So much for Wendy’s dynamic pricing test.
The fast-food chain issued a statement late Tuesday, walking back earlier comments that it planned to test dynamic pricing and saying it had no intent on raising prices during busier times of day.
The company said it was simply discussing the potential of its investment in digital menu boards, which will give it more pricing flexibility. “This was misconstrued in some media reports as an intent to raise prices when demand is highest at our restaurants,” Wendy’s said. “We have no plans to do that and would not raise prices when our customers are visiting us most.”
Any test, the company said, would be of features “designed to benefit our customers and restaurant crew members. Digital menu boards could allow us to change the menu offerings at different times of day and offer discounts and value offers more easily, particularly in the slower times of day.”
The issue could be rooted over the term “dynamic pricing.” Last week, new Wendy’s CEO Kirk Tanner told analysts in prepared remarks about its digital menu board investment and used the term “dynamic pricing” to refer to the test the company plans next year.

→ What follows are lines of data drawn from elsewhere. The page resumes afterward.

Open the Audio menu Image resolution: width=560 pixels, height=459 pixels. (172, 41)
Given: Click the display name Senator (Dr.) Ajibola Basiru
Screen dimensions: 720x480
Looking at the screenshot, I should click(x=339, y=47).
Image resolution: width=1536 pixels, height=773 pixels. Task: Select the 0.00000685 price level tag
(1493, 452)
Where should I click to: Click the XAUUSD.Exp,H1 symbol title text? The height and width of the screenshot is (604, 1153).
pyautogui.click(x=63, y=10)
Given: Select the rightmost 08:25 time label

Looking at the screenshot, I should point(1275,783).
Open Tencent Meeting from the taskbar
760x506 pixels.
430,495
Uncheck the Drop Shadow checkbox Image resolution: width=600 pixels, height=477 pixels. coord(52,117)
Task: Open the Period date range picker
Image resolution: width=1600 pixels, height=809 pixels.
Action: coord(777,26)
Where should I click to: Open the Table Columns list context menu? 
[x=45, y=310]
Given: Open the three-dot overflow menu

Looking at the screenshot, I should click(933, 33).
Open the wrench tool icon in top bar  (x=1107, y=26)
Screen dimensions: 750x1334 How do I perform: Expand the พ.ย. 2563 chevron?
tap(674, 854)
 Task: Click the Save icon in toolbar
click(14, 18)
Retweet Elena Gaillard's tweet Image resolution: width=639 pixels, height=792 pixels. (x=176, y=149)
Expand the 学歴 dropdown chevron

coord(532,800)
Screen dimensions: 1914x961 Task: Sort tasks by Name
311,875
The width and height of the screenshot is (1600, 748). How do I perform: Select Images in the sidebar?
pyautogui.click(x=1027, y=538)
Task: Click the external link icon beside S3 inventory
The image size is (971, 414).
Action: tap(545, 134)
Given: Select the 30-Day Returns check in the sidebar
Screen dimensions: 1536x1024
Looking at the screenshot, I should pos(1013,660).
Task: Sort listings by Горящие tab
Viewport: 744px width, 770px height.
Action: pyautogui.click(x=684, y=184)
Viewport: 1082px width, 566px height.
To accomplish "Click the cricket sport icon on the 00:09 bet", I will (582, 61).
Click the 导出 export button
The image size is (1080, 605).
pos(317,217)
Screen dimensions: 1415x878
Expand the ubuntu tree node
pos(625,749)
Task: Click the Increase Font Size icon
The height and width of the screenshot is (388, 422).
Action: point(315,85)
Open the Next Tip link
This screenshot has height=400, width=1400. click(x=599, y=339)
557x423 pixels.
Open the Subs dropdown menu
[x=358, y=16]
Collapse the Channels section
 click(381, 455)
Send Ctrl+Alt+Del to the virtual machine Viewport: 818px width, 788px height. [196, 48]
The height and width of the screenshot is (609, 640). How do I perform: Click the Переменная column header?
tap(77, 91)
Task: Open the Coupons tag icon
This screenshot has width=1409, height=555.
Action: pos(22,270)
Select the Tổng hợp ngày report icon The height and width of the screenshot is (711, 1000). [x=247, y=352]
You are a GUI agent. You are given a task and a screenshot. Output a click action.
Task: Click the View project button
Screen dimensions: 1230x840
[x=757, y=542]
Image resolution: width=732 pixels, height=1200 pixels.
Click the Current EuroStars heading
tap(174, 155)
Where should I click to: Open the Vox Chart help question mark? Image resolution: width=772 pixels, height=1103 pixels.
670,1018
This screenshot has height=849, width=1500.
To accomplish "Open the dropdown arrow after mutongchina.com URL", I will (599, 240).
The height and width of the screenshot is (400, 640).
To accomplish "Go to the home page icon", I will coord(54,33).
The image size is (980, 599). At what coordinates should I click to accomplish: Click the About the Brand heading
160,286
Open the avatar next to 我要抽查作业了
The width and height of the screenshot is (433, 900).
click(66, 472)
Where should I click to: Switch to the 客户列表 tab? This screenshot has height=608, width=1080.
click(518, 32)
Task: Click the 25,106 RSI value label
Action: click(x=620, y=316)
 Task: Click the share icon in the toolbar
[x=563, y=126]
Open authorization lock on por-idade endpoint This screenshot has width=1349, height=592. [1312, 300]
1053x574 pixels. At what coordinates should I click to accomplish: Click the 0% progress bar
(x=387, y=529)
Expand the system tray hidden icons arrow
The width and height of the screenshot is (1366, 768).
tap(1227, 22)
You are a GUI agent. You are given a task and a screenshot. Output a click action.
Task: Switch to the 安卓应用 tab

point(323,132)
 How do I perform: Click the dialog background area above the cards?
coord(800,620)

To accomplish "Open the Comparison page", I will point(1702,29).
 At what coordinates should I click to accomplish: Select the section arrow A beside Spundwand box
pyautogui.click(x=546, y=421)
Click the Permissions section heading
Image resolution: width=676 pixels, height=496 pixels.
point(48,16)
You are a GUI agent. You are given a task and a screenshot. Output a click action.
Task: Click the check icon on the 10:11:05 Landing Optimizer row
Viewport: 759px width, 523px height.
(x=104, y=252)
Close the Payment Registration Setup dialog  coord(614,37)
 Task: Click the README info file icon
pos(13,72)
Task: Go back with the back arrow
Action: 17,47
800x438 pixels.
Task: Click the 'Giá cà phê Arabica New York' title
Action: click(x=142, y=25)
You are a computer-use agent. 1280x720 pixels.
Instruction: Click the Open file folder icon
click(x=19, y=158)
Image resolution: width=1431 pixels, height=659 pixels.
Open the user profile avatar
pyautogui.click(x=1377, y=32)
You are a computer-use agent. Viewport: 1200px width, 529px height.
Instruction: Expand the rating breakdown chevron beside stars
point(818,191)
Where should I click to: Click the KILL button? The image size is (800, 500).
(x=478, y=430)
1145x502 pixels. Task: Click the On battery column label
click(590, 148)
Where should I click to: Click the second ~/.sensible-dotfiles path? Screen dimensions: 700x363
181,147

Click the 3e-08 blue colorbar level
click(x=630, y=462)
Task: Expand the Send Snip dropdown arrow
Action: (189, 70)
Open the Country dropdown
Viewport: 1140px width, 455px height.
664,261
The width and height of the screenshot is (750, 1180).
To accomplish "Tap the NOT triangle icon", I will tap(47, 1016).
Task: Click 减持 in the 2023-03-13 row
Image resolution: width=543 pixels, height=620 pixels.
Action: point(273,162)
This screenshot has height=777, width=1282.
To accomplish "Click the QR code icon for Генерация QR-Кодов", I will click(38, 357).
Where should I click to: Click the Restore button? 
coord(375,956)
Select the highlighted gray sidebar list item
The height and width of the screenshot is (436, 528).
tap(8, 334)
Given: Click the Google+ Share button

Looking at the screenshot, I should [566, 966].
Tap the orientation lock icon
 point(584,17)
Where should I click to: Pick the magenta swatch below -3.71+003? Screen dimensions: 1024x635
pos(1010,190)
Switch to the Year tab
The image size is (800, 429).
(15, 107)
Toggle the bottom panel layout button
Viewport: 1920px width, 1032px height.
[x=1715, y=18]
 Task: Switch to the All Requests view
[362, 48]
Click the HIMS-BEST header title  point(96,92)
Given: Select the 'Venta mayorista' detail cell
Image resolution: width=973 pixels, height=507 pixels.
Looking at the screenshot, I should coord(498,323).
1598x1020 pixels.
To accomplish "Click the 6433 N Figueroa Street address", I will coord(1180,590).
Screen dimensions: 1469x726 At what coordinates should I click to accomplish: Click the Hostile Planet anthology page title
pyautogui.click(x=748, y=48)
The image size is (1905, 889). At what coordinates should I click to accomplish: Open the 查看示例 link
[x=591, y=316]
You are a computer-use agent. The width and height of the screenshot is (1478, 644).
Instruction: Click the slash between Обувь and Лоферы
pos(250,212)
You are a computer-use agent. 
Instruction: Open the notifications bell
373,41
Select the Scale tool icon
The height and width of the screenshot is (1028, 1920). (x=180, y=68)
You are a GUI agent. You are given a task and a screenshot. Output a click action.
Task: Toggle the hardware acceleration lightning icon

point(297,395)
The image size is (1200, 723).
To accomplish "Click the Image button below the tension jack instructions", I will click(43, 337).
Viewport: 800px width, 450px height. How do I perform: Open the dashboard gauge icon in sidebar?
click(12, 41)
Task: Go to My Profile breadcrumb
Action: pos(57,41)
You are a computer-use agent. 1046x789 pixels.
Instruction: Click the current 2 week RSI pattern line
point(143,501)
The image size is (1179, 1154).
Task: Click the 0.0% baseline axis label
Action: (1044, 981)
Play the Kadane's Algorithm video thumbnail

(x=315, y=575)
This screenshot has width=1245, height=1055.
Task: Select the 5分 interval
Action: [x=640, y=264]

“Beginning as early as 2025, we will begin testing more enhanced features like dynamic pricing and daypart offerings, along with AI-enabled menu changes and suggestive selling,” Tanner said.
But the comment and some early stories about it largely went unnoticed, until the New York Post this week picked up on it and used another term for the practice, “surge pricing.” And in a comment to the Post, a Wendy’s spokesperson again used the term “dynamic pricing.”
“Dynamic pricing” typically means brands lower or increase prices based on time of day, and there are technology companies set up to do that sort of thing. It’s the same type of practice that airlines or hotels use, and one that rideshare companies have perfected.
Relatively few restaurants have done this in its purest form, though technology companies have been established to do this.
“Daypart offers” have been commonplace inside restaurants and bars almost from the day they first opened, with “early bird specials” and happy hours frequently using discounts to generate traffic during weak times of day. Those daypart offers are getting more popular with restaurants, thanks to loyalty programs and those digital menu boards.
The furor highlights the sensitivity of fast-food menu prices, which have increased faster than the rate of inflation for the past three years, even as grocery price inflation has slowed down over the past year. Wendy’s, McDonald’s and Jack in the Box have all said that they are getting less traffic from lower-income consumers, which McDonald’s said was due to grocery prices.
And it highlights the risks associated with true dynamic pricing strategies. Consumers are clearly frustrated by the variable prices in industries that use them. And they’re making their views known to fast-food concepts that might consider such an idea.